The Kansai region, which includes the cities of Osaka, Kyoto and Kobe, is Japan’s comedy center. The biggest comedy talent agency, Yoshimoto Kogyo, is based in Osaka and its comics mostly deliver their quips in the Kansai dialect.
So why does Kansai, — especially Osaka — produce more funnymen (and women) than anywhere else in the country? As natives of Japan’s second city, I’ve been told, Osakans have a traditional disrespect for authority, as well as a traditional love of comedy — not traits often associated with their sober-sided samurai rulers in Edo (now Tokyo) or their stodgy bureaucratic descendants. American parallels would be Chicago and the outer boroughs of New York, both more prolific producers of comic talent than power centers such as Washington and Manhattan.
So it’s no surprise that an Osaka native, Seitaro Kobayashi, should make his directorial debut with a comedy, “Kazoku no Hiketsu (Family Secrets),” set in his home city. Or that he should have a gift for laughs — so much so that the Directors Guild of Japan awarded him their Newcomers Prize for this film.
What’s unusual is Kobayashi’s story and treatment. Unlike fellow Kansai directors Junji Sakamoto, Kazuyuki Izutsu and Takashi Miike, whose local heroes tend to be on society’s margins — from Izutsu’s ethnic Koreans to Sakamoto’s boxers and Miike’s punk brawlers — Kobayashi focuses on ordinary, salt of the earth Osakans. Also, unlike the many young directors who try to impress with visual and narrative gymnastics, stylistically Kobayashi is middle-of-the-road, with no surrealistic imagery and no bizarre plot twists.
|Rating||out of 5|
|Run Time||83 minutes|
|Opens||Opens Dec. 22, 2007|
Which may make his film sound like an unadventurous sit-com. Not so — “Kazoku no Hiketsu” views its characters from the inside, with affection, but without blinders. It may exaggerate here and there for comic effect, but it is also grounded in the sort of facts, personal and social, that only an insider would know. Its tone is not wildly frantic or blackly ironic, but rather warmly observational, with the laughs coming from characters with real personalities, not the more common ticks or quirks. It’s no wonder that older directors like Kobayashi: he’s carrying on the tradition of humanistic comedy, as exemplified by Yoji Yamada’s enduringly popular Tora-san series, that his contemporaries have largely abandoned.

• • • •

**EXERCISES TO COMPLETE:**
(a) Answer these questions using the film review above:
(i) In which city is the comedy talent agency Yoshimoto Kogyo based?
(ii) What award did the Directors Guild of Japan give Seitaro Kobayashi for this film?
(iii) What run time is listed for the film?
(b) Reproduce the stretch of the film review from "So why does" through "for this film.", word for word.

• • • •

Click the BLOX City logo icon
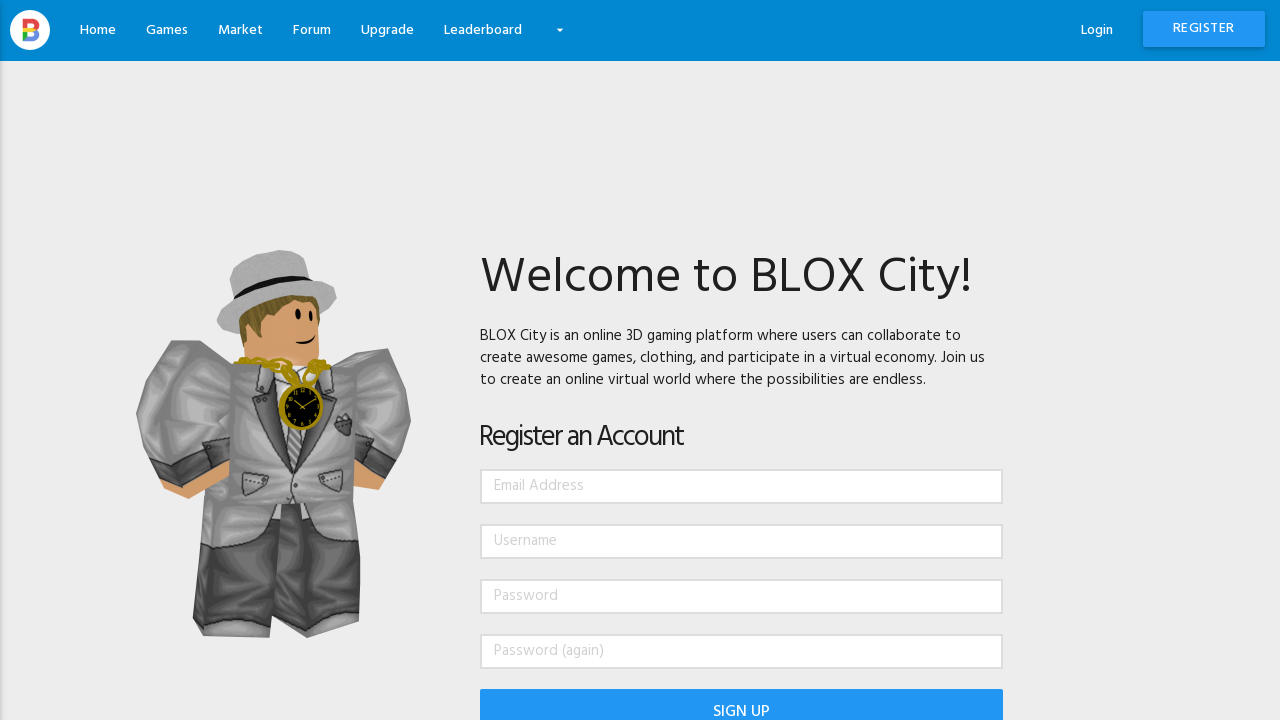This screenshot has width=1280, height=720. pos(30,30)
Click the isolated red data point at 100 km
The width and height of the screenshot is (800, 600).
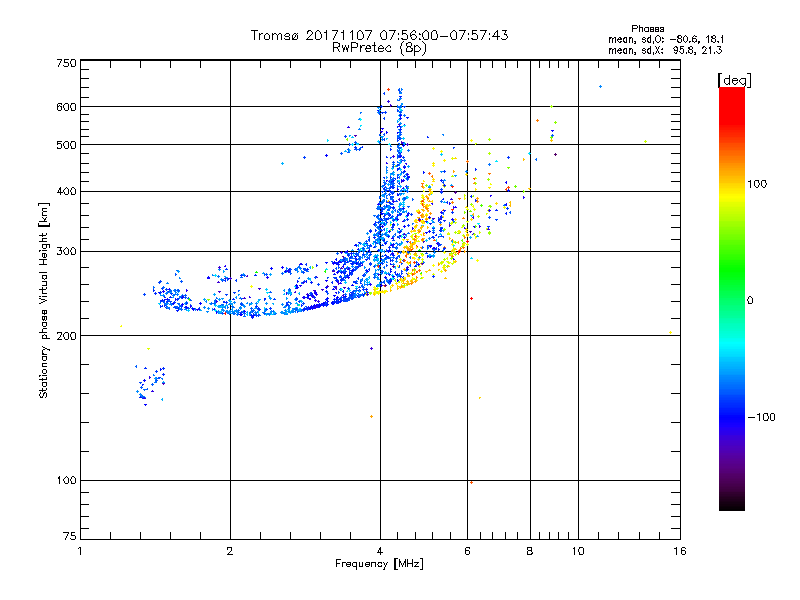471,482
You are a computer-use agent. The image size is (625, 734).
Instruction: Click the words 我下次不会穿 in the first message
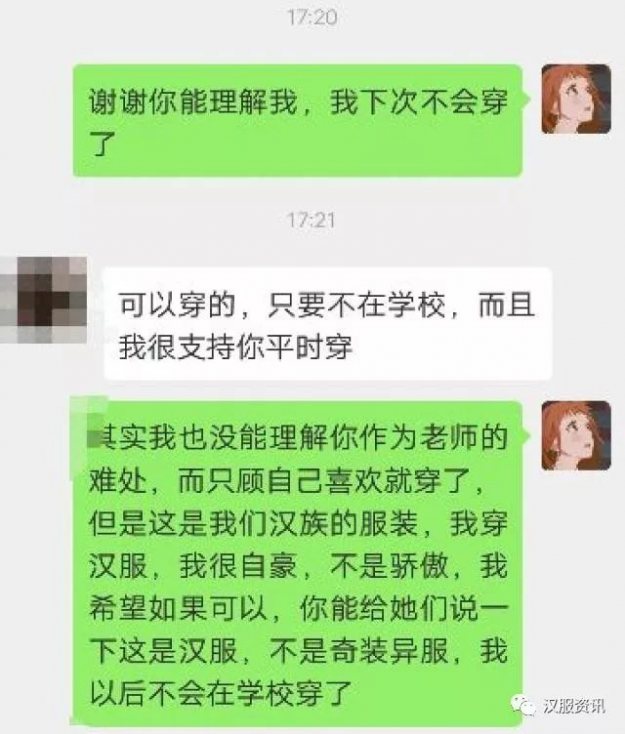pos(419,101)
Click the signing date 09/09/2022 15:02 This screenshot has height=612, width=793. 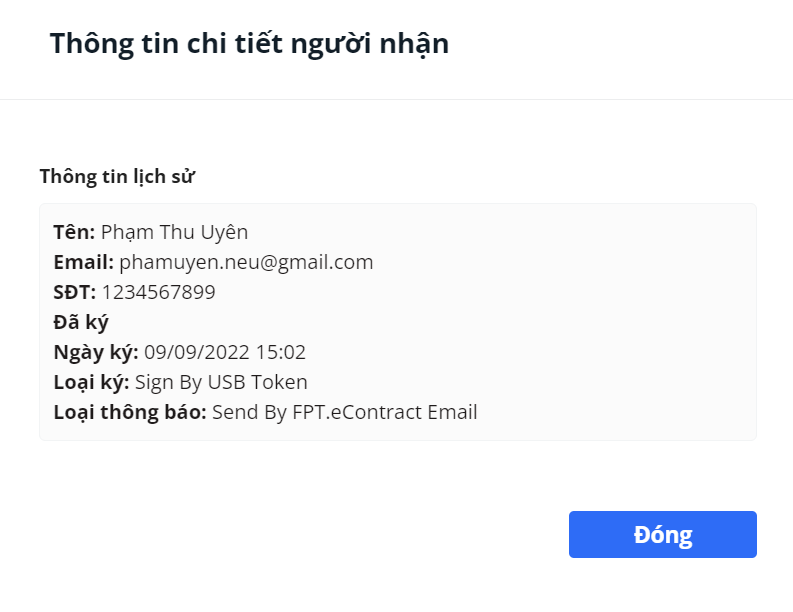pyautogui.click(x=225, y=352)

• • • •

**RESPONSES:**
(a)
(i) Osaka
(ii) The Newcomers Prize
(iii) 83 minutes

(b)
So why does Kansai, — especially Osaka — produce more funnymen (and women) than anywhere else in the country? As natives of Japan’s second city, I’ve been told, Osakans have a traditional disrespect for authority, as well as a traditional love of comedy — not traits often associated with their sober-sided samurai rulers in Edo (now Tokyo) or their stodgy bureaucratic descendants. American parallels would be Chicago and the outer boroughs of New York, both more prolific producers of comic talent than power centers such as Washington and Manhattan.
So it’s no surprise that an Osaka native, Seitaro Kobayashi, should make his directorial debut with a comedy, “Kazoku no Hiketsu (Family Secrets),” set in his home city. Or that he should have a gift for laughs — so much so that the Directors Guild of Japan awarded him their Newcomers Prize for this film.